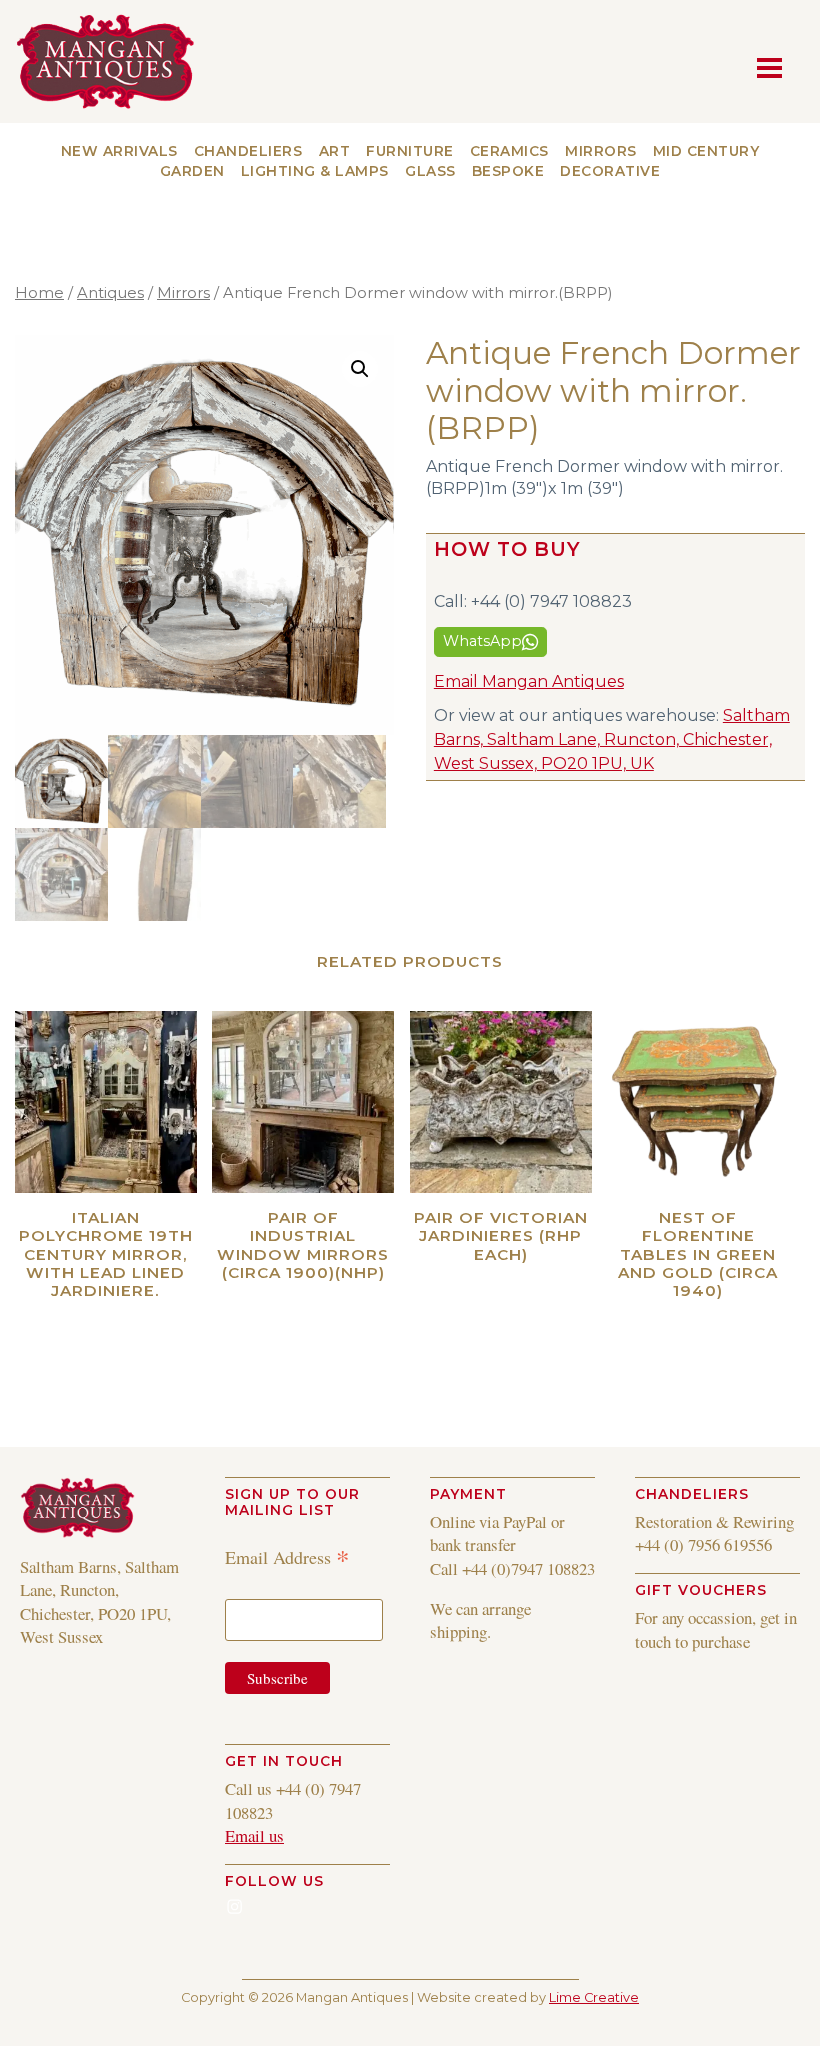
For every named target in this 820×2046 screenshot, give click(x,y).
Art (335, 151)
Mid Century (706, 151)
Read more (140, 1318)
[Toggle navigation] (775, 66)
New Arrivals (119, 151)
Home (39, 293)
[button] (360, 369)
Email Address (287, 1556)
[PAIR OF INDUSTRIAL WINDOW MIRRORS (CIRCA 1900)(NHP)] (303, 1102)
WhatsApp (482, 641)
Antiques (110, 293)
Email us (254, 1835)
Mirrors (601, 151)
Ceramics (509, 151)
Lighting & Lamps (315, 171)
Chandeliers (248, 151)
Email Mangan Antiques (529, 681)
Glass (430, 171)
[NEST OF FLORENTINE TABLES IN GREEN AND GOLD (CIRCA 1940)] (698, 1102)
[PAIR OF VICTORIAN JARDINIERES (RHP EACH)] (501, 1102)
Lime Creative (594, 1997)
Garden (192, 171)
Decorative (610, 171)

▶ _Your assignment_:
Tell how many lines in the data include the string "CIRCA". Reply with the number and no other text.

▶ _Answer to this problem_:
2